* Task objective
Please find every line in the entries below that contains the string "size", and copy it.

+++++

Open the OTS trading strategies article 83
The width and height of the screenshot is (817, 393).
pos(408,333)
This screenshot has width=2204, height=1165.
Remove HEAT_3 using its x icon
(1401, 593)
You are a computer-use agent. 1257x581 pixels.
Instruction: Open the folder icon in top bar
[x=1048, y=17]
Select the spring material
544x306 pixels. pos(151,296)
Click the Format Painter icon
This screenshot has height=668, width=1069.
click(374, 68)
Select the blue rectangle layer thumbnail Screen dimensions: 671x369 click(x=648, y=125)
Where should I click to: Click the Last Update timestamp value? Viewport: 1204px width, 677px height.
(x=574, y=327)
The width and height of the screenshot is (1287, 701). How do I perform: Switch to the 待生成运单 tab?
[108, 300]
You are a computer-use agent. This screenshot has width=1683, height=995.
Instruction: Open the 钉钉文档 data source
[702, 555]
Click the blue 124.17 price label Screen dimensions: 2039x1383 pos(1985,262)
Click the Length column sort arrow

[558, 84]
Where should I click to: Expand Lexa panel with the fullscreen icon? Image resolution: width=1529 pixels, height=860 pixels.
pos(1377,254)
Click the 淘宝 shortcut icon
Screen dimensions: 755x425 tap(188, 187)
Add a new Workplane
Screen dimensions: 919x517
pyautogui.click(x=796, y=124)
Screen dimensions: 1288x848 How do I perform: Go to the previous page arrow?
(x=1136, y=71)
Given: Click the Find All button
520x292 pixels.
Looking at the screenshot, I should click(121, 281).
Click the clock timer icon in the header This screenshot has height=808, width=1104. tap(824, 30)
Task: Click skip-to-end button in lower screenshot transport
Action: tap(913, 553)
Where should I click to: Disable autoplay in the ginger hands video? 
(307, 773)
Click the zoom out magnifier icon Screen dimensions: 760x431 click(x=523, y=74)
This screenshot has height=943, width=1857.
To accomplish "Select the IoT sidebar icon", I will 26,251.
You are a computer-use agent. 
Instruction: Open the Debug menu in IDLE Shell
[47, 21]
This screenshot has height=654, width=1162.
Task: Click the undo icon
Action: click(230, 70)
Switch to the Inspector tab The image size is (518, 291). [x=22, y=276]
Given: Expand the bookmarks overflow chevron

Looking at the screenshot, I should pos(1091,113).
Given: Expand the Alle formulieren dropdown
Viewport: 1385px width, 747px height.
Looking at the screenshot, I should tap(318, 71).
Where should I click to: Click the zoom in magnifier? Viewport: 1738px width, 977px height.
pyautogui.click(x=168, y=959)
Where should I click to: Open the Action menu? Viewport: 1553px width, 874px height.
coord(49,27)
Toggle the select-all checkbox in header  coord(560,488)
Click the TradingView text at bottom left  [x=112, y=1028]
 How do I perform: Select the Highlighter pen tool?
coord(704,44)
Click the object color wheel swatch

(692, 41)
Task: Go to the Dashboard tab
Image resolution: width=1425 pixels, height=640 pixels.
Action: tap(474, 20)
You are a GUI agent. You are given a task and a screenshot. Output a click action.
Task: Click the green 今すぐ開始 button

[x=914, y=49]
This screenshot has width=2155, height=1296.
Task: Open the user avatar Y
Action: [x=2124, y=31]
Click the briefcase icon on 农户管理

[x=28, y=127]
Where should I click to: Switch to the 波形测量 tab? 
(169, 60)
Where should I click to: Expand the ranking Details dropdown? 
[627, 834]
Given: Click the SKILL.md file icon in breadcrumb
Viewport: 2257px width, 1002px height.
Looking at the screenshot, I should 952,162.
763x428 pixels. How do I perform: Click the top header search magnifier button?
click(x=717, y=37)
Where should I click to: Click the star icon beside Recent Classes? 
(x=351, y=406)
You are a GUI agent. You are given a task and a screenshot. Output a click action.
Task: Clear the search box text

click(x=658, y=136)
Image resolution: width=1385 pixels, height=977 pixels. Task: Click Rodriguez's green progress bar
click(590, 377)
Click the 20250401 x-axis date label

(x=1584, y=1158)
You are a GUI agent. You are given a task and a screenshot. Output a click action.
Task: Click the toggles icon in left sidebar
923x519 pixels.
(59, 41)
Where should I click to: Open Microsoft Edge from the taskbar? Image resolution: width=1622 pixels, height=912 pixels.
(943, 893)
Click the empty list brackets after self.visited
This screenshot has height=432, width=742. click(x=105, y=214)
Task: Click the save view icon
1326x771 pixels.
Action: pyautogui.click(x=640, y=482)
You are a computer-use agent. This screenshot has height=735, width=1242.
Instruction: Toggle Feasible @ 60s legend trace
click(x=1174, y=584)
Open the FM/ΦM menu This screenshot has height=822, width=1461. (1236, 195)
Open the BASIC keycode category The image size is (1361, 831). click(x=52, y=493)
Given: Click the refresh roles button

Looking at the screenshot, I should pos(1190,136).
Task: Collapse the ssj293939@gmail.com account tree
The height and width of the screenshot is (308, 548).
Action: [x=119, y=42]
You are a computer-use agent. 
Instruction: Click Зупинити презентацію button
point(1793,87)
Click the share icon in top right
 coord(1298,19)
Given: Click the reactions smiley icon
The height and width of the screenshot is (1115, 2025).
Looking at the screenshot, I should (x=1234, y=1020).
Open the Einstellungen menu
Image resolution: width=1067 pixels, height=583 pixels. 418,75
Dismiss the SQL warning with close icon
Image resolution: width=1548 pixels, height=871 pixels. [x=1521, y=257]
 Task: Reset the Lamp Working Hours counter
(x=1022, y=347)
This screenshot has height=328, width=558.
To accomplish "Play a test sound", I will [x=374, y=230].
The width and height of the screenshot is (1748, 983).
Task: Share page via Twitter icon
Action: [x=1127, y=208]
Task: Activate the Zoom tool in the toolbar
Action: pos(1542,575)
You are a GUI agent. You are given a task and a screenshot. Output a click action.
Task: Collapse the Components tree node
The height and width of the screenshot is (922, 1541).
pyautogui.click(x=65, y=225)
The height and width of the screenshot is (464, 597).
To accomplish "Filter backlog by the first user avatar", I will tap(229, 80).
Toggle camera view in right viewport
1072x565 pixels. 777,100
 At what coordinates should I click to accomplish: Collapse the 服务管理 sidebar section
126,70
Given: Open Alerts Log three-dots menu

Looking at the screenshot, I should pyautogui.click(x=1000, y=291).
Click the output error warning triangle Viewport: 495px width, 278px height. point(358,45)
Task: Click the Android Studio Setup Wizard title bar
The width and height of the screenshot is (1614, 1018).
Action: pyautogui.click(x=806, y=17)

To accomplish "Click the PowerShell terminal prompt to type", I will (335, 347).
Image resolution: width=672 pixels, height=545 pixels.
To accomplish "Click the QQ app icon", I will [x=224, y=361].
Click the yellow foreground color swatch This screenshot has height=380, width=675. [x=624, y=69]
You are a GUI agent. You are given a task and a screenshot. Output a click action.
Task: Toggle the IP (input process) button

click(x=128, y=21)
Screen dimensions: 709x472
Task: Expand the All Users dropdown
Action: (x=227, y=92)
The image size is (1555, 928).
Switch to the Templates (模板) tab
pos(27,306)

+++++

* Output of the exercise
Switch to the Inspector tab The image size is (518, 291). [x=22, y=276]
Open the BASIC keycode category The image size is (1361, 831). click(x=52, y=493)
The image size is (1555, 928).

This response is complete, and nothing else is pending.